## Requirement
Below are some entries. Copy each line that holds the string "computer".

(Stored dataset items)

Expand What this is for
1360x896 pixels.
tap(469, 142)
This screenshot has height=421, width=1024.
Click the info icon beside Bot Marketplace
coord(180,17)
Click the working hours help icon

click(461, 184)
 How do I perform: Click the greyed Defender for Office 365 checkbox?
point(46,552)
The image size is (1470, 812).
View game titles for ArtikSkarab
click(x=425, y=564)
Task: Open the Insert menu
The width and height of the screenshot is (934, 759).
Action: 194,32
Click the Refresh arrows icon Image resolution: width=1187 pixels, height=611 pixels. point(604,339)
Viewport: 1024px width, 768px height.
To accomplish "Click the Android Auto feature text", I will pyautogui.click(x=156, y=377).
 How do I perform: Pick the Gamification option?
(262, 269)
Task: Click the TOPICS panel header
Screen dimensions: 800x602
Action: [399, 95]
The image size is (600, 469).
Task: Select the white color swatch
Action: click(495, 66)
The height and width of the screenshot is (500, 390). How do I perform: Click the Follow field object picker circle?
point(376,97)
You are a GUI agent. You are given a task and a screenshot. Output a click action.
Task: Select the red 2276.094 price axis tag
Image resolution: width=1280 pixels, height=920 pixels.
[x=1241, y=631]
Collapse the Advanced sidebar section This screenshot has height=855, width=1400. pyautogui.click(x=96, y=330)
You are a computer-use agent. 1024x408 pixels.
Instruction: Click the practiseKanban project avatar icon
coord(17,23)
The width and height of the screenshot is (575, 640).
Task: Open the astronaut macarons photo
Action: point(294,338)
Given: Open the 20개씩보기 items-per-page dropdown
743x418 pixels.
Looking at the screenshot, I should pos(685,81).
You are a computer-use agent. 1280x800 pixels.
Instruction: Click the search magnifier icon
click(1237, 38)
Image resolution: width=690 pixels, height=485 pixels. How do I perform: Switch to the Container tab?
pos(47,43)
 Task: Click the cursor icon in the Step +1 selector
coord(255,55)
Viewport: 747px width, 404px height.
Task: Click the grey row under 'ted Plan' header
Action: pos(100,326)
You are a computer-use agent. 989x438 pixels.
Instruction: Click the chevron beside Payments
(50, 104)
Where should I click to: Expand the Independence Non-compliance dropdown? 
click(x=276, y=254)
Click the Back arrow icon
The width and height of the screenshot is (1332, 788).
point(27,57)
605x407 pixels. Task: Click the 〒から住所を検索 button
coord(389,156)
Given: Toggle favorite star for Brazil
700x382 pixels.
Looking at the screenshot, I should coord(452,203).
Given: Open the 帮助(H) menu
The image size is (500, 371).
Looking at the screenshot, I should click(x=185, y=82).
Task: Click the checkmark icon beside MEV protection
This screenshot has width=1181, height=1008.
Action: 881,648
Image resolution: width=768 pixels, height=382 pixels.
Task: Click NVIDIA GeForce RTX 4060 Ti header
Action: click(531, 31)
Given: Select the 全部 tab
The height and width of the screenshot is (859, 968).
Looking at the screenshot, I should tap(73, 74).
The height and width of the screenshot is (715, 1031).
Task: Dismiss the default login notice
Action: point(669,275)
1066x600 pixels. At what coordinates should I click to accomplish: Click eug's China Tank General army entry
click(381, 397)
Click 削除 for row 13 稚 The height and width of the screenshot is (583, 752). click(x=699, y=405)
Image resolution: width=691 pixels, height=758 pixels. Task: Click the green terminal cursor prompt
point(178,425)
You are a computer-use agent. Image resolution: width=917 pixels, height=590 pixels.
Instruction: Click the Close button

## Task solution
You are a computer-use agent. 1024x408 pixels.
You are a computer-use agent. 1280x800 pixels.
You are a computer-use agent. 989x438 pixels.
You are a computer-use agent. Image resolution: width=917 pixels, height=590 pixels.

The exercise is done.